Studio album by Matthew Shipp
- Released: 2013
- Recorded: February 20, 2013
- Studio: Park West Studios, Brooklyn
- Genre: Jazz
- Length: 52:11
- Label: Thirsty Ear
- Producer: Peter Gordon

Matthew Shipp chronology
| Rex, Wrecks & XXX (2012) | Piano Sutras (2013) | Root of Things (2014) |

= Piano Sutras =

Piano Sutras is a solo album by American jazz pianist Matthew Shipp, which was recorded in 2013 and released on Thirsty Ear's Blue Series.

==Reception==

In his review for AllMusic, Thom Jurek states " As a whole, Piano Sutras is instructive; it showcases Shipp's musical dialogue with the listener as evolutionary.
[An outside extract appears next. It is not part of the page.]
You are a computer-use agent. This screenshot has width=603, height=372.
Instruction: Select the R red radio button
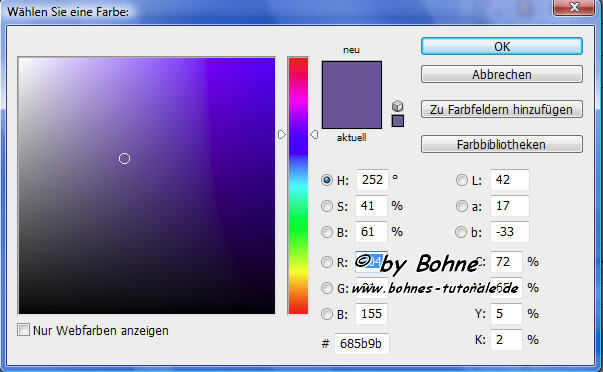(x=327, y=262)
It offers an incremental glimpses into his process of discovery and evidence of his mastery when kinetically applying his finely tuned sense of hearing."

The Down Beat review by Daniel A. Brown describes the album as "a 13-track collection of pieces that are in turn meditative and aggressive, at times in the same song" and says that "also further reveals Shipp’s mastery of dynamic playing, his awareness of both the timbral limits and sonic possibilities of the piano."

The All About Jazz review by John Sharpe notes that "Of all his outings, Piano Sutras most resembles Un Piano in that it comes across as a series of spontaneous improvisations, eschewing the more overtly scripted numbers present on other studio sessions such as 4D and One."

The JazzTimes review by Bill Beuttler states "Nobody judging Shipp by Piano Sutras could accuse him of lacking a language of his own. Shipp himself admits no influences. To the extent others might recognize them here, they seem drawn from artists similarly removed from conventional jazz piano."

In a review for Tiny Mix Tapes Clifford Allen notes that "Piano Sutras may at times seem singular and hermetic, separate as it is from group music, but Shipp's solos are multivalent and extraordinarily open."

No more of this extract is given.